Abstract

Introduction. Patients with schizophrenia show high susceptibility to distraction but the neural mechanisms underlying sensitivity to distraction are not clearly established. We designed a paradigm to assess whether sensitivity to distraction and dorsal stream dysfunction are related in schizophrenia. Method. 60 patients, 37 schizotypals, and 58 healthy controls were asked to locate a target square appearing above or below fixation and to ignore a distractor that either moved abruptly (in Experiments 1 and 3) or changed in colour (in Experiment 2). The distractor condition was compared to a baseline condition with no distractor. Resistance to interference was assessed by manipulating the probability of the distractor changing more frequently (50%, 75%, 100%) on one side of fixation. Results. Patients, schizotypals, and controls showed attentional capture with longer response times when the distractor changed as compared to the baseline condition.

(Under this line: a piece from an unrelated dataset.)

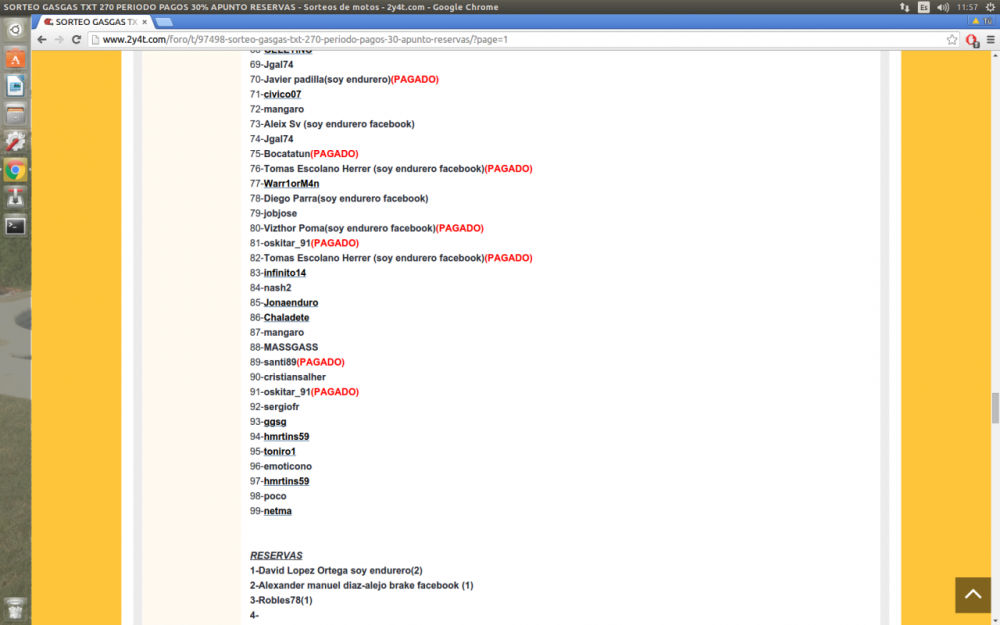Open the Ubuntu Dash home launcher
Image resolution: width=1000 pixels, height=625 pixels.
[15, 30]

In contrast to controls, the magnitude of interference from distractors remained stable for patients and schizotypals across all probability conditions and this was confined to attentional capture by motion, not by colour. Conclusion. We found a similar pattern of results in patients and in schizotypals. Our attentional capture paradigm could help to identify early cognitive impairments in populations at risk to develop schizophrenia. The data are interpreted in terms of dysfunction of frontal control on dorsal stream functions in schizophrenia.